Bernanke outlines possible reforms to financial architecture

11 March 2009

“We must have a strategy that regulates the financial system as a whole”, Fed Chairman Ben Bernanke said. “Strong and effective regulation and supervision of banking institutions are not sufficient by themselves to achieve this aim"

“We must have a strategy that regulates the financial system as a whole”, Fed Chairman Ben Bernanke said. “Strong and effective regulation and supervision of banking institutions are not sufficient by themselves to achieve this aim”.

Main elements of such a strategy include addressing the problem of financial institutions that are deemed too big or perhaps too interconnected to fail.
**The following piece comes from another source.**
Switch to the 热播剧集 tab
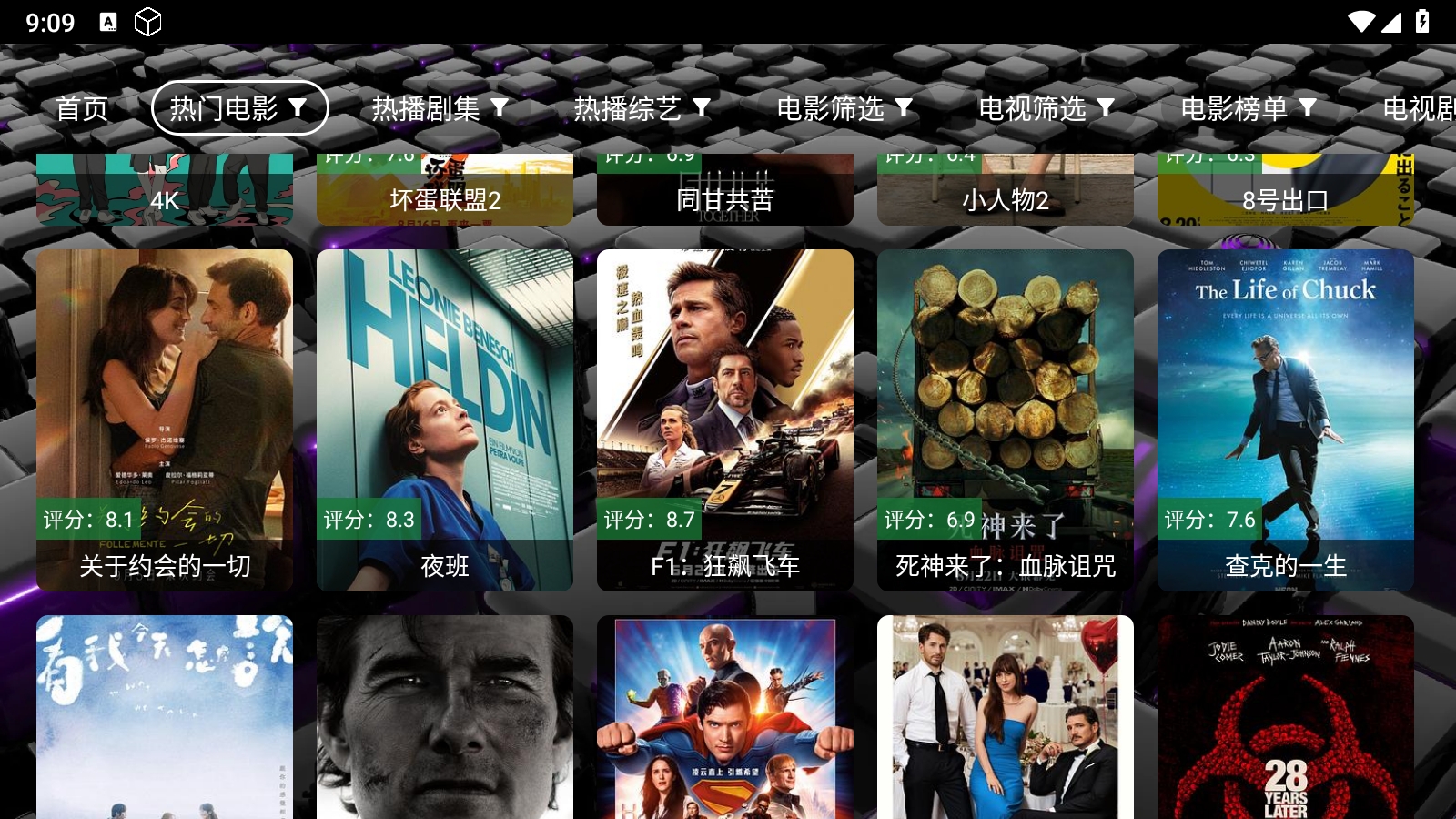 (440, 108)
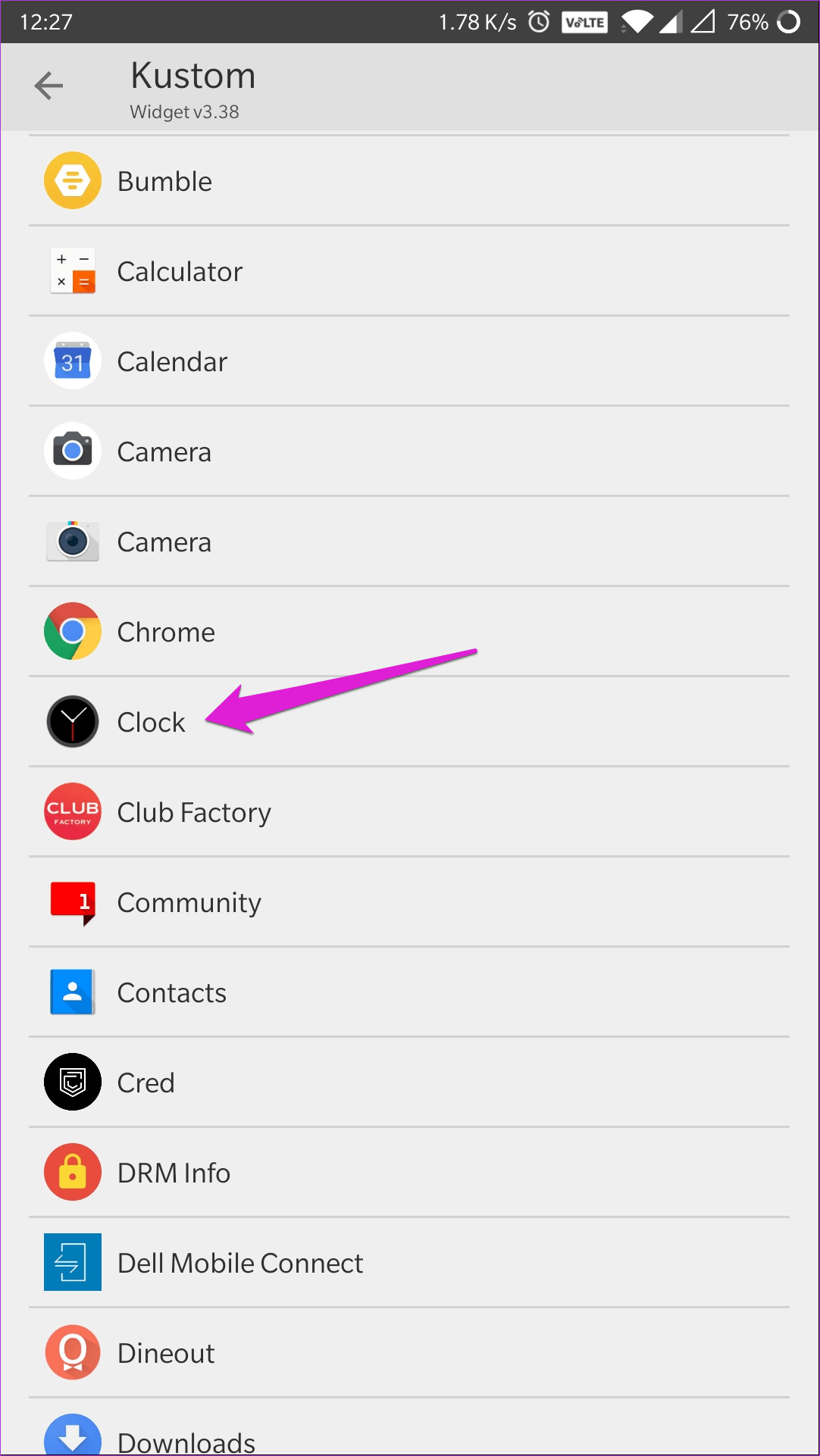Screen dimensions: 820x1456
Task: Pick Club Factory
Action: coord(194,812)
The financial infrastructure must be strengthened, regulatory policies and accounting rules have to reviewed, and the creation of an authority specifically charged with monitoring and addressing systemic risks has to be considered.

Any firm whose failure would pose a systemic risk must receive especially close supervisory oversight of its risk-taking, risk management, and financial condition, and be held to high capital and liquidity standards, Bernanke underlined and called for a robust framework for consolidated supervision of all systemically important financial firms organized as holding companies.

The US also needs improved tools to allow the orderly resolution of a systemically important non-bank financial firm, he outlined.

The potential fragility of the money market mutual fund sector also requires politicians to consider how to increase the resiliency of those funds that are susceptible to runs, Bernanke said. One approach would be to impose tighter restrictions on the instruments in which money market mutual funds can invest, or to develop a limited system of insurance, he said.